- **Work to do**
Transcribe the lines of the records below, starting with the line that contains "Given: Click the" and continuing through the end of the records. Omit the pictures from your transcription.

Stored items:
● ● ● ● ●
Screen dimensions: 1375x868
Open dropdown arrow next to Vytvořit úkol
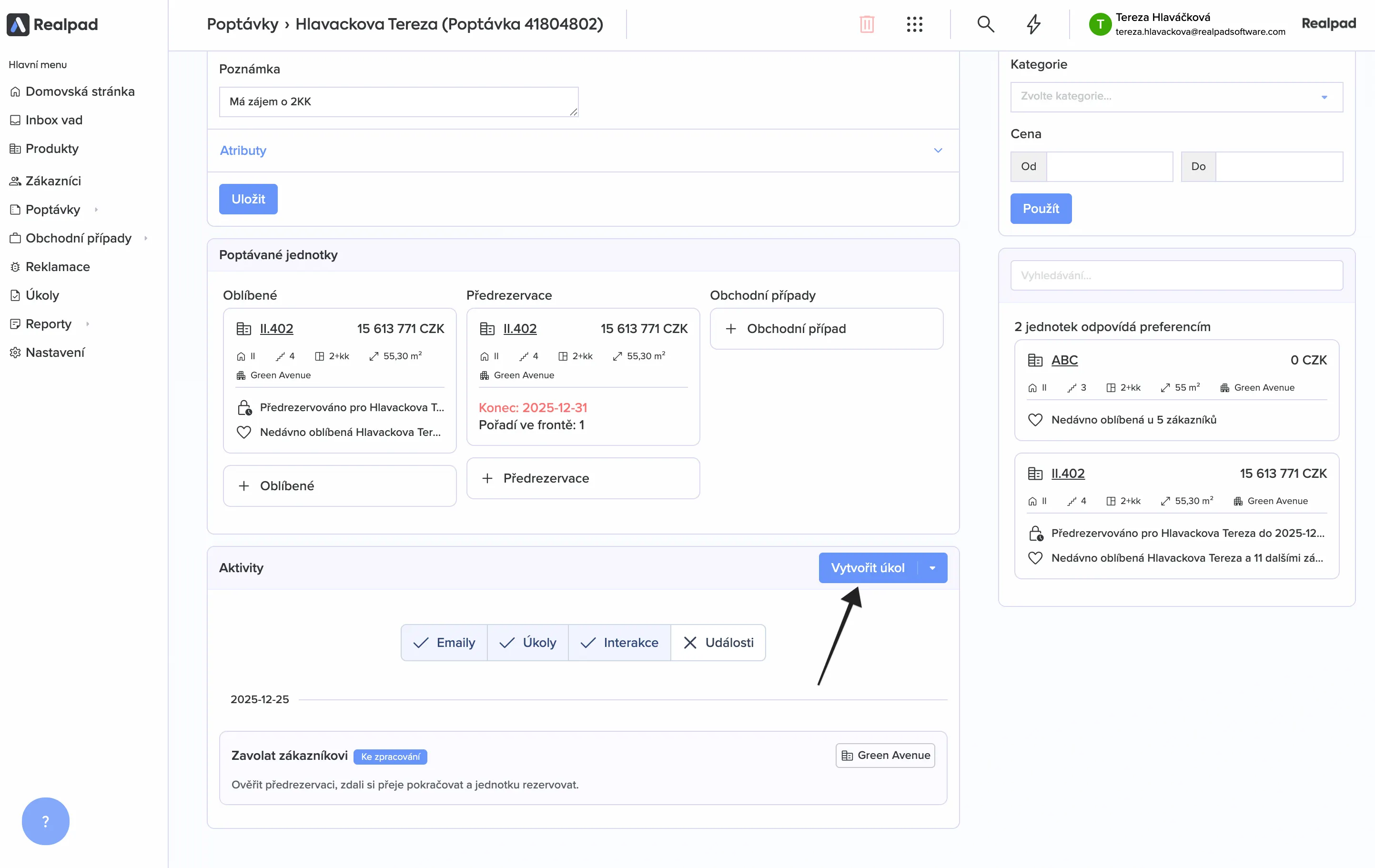point(932,567)
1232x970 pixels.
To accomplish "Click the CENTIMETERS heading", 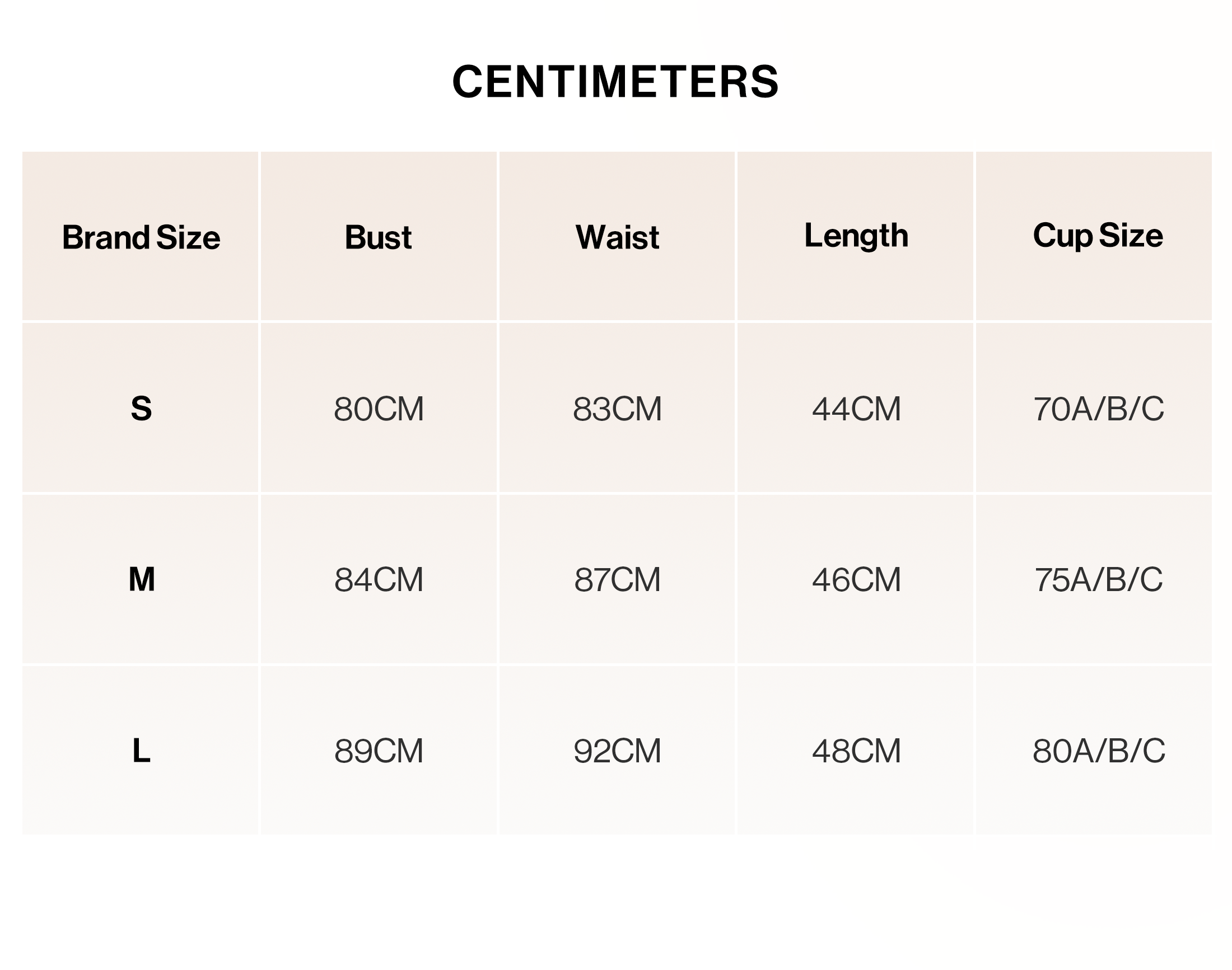I will tap(615, 81).
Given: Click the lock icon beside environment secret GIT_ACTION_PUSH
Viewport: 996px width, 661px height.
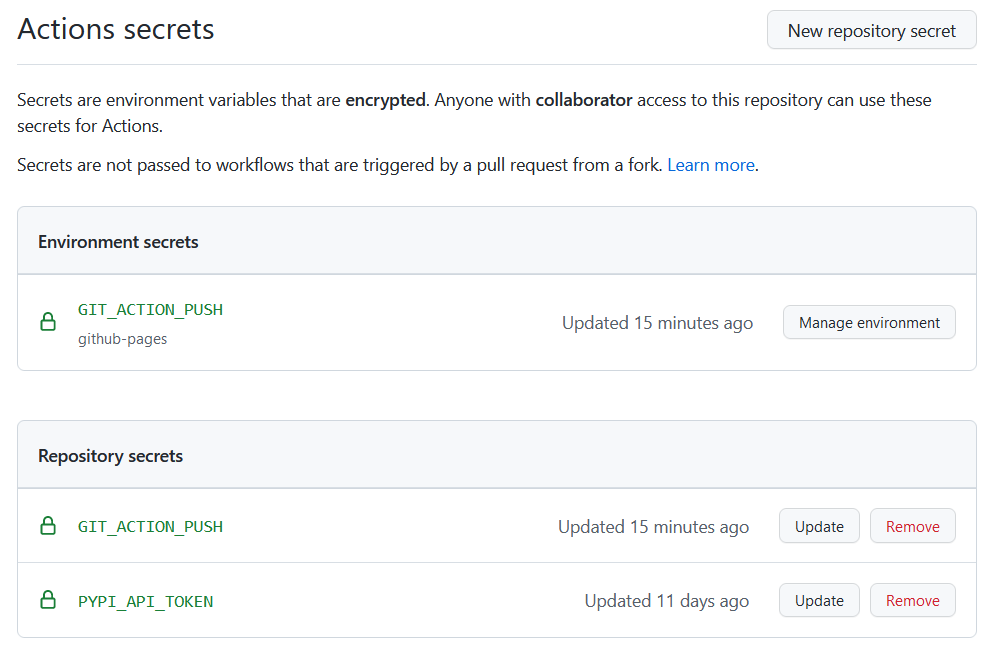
● ● ● ● ●
- **Written answer**
Given: Click the lock icon beside environment secret GIT_ACTION_PUSH
Viewport: 996px width, 661px height.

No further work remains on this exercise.